Experimental constraints on stable potassium (K) isotope fractionation during phase separation in NaCl–KCl–H2O and KCl–H2O systems: implications for the K isotope composition of seafloor hydrothermal vent fluids

Abstract

Phase separation is a ubiquitous process in marine hydrothermal systems, significantly influencing the chemical and isotopic composition of vent fluids. Understanding its effects on elemental partitioning and isotopic fractionation is essential for using vent fluid chemistry as an accurate predictor of the chemical and physical conditions at depth in the oceanic crust.
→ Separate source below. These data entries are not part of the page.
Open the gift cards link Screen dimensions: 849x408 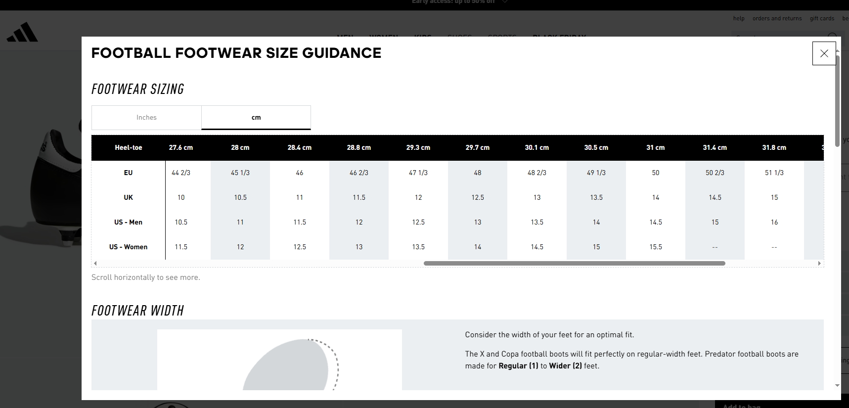(x=822, y=18)
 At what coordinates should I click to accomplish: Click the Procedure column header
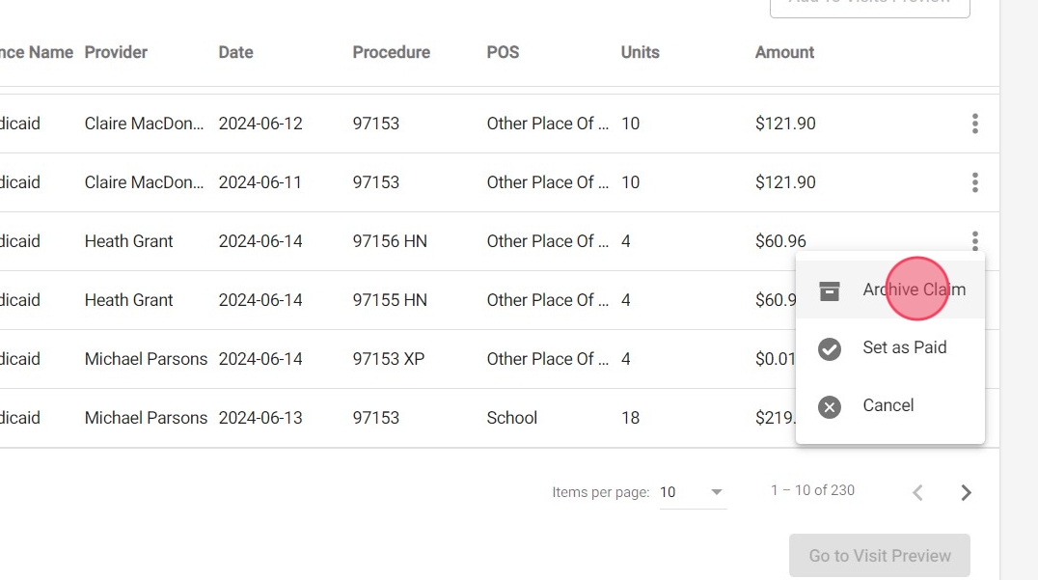(391, 52)
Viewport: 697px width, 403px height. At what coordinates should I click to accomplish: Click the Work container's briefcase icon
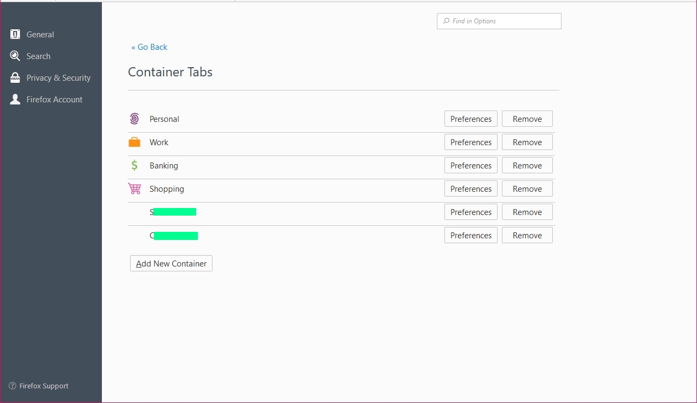[134, 141]

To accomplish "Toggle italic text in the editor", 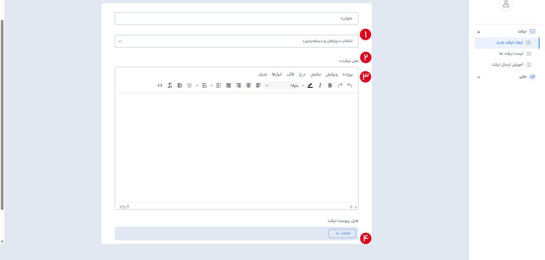I will [320, 85].
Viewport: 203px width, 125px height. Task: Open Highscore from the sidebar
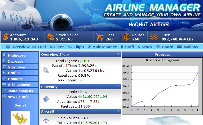(20, 55)
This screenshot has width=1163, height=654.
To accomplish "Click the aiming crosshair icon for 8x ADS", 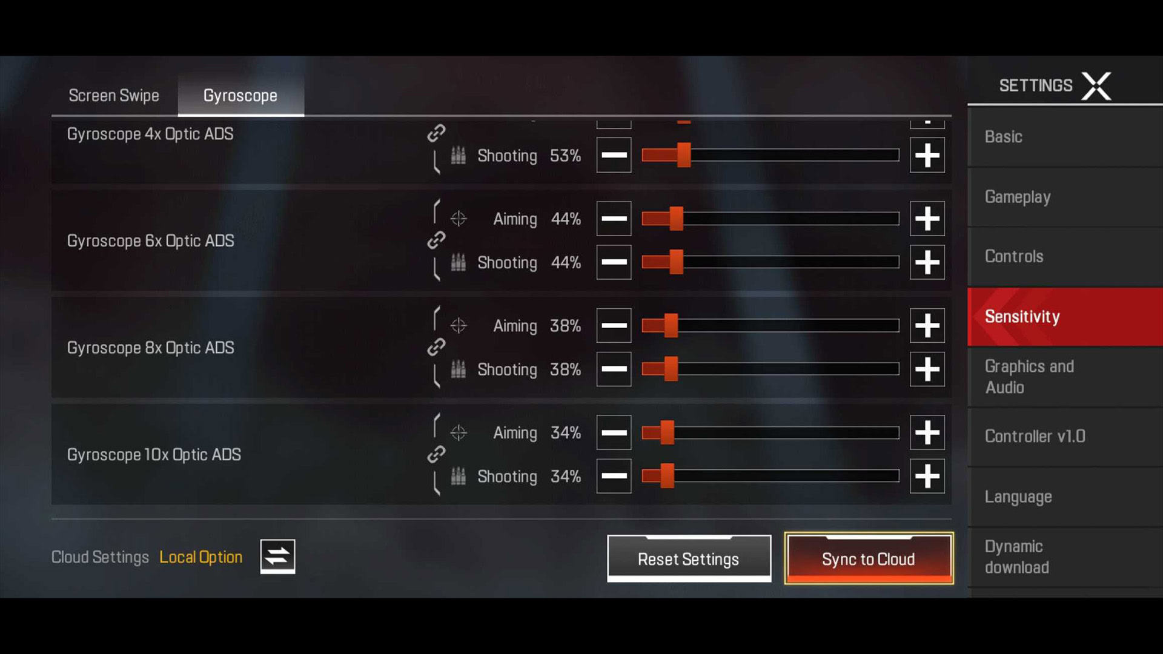I will [x=459, y=325].
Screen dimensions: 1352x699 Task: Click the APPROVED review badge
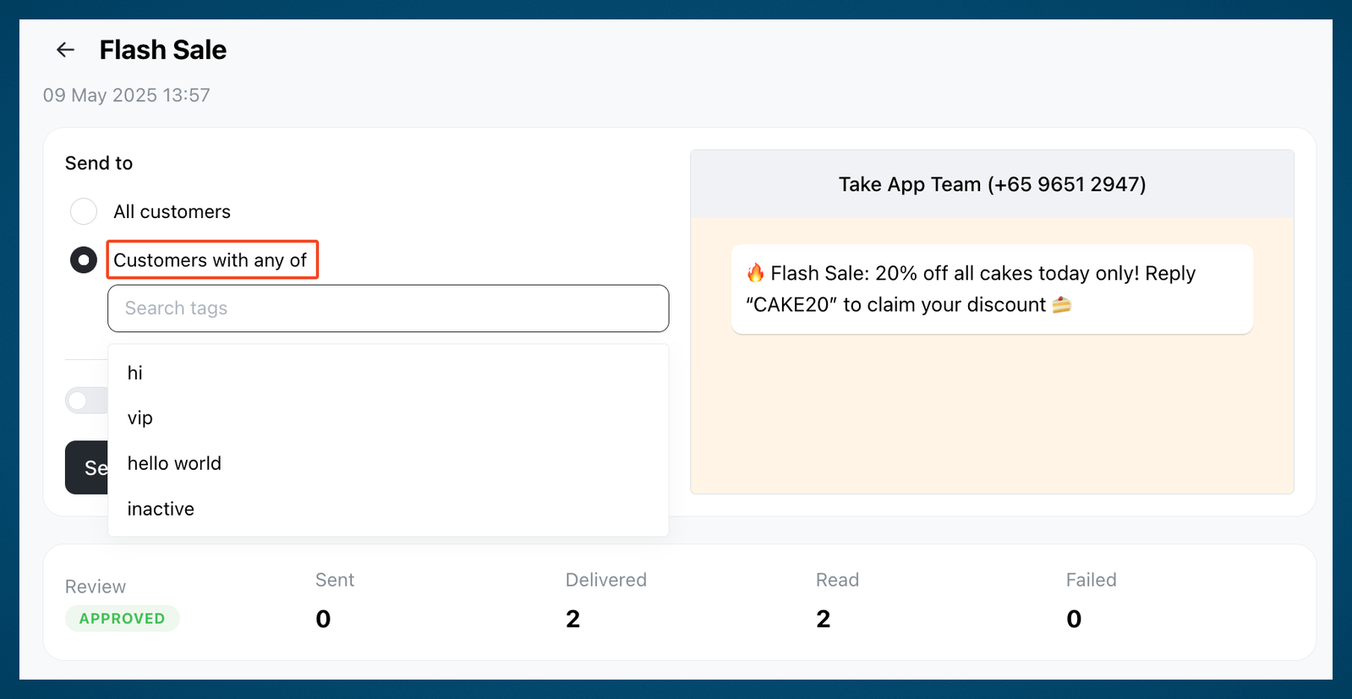tap(123, 619)

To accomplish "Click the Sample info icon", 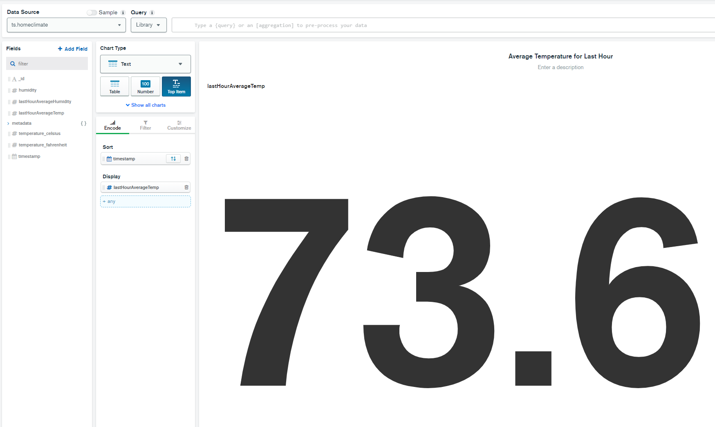I will point(123,13).
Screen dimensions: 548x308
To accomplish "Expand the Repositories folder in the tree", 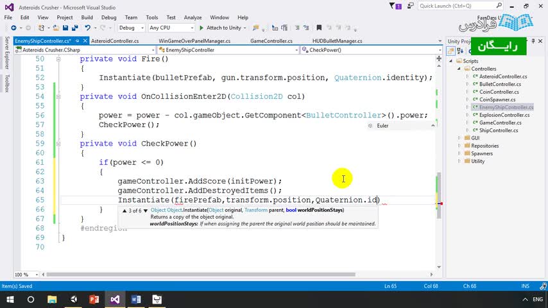I will [x=459, y=146].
Here, we report the first laboratory experimental study investigating stable potassium isotope (⁴¹K/³⁹K) fractionation during phase separation of alkali (Na, K) chloride fluids under temperature and pressure conditions relevant to natural hydrothermal systems. Two distinct fluid compositions were tested in our experiments at 400 °C, including a mixed NaCl–KCl solution with a starting Na/K molar ratio of 10, and a pure KCl solution. This compositional difference allows for evaluating the role of Na on K isotope fractionation between coexisting vapor and liquid phases. For the NaCl–KCl–H₂O system, all experiments showed preferential enrichment of light K isotopes in the vapor phase during phase separation, yielding an average K isotope fractionation factor of −0.12 ‰ (±0.04 ‰, 1SD). In sharp contrast with the NaCl–KCl–H₂O experiments, the Na-free KCl–H₂O experiments revealed no measurable K isotope fractionation during phase separation. These results suggest that Na plays a critical role in modifying K bonding environments, likely through the formation of multi-cation polynuclear species in the concentrated liquid phase. The coexistence of the multi-cation polynuclear species in the liquid and compositionally simpler K free ions or KCl°(aq) ion pairs in the vapor may account for the observed K isotope fractionation in the NaCl–KCl–H₂O system. The absence of Na in the KCl–H₂O system prevents significant differences in K bonding environments between vapor and liquid phases, thereby precluding measurable K isotope fractionation. Using the K isotope fractionation factor quantified here, a Rayleigh fractionation model can successfully explain the previously unexplained low δ⁴¹K values (∼−0.8 ‰) reported for vapor-dominated fluids at Main Endeavour Field (NE Pacific Ocean). These results highlight the importance of considering phase separation alongside seawater interaction with the oceanic crust to fully understand K isotope variations in hydrothermal systems.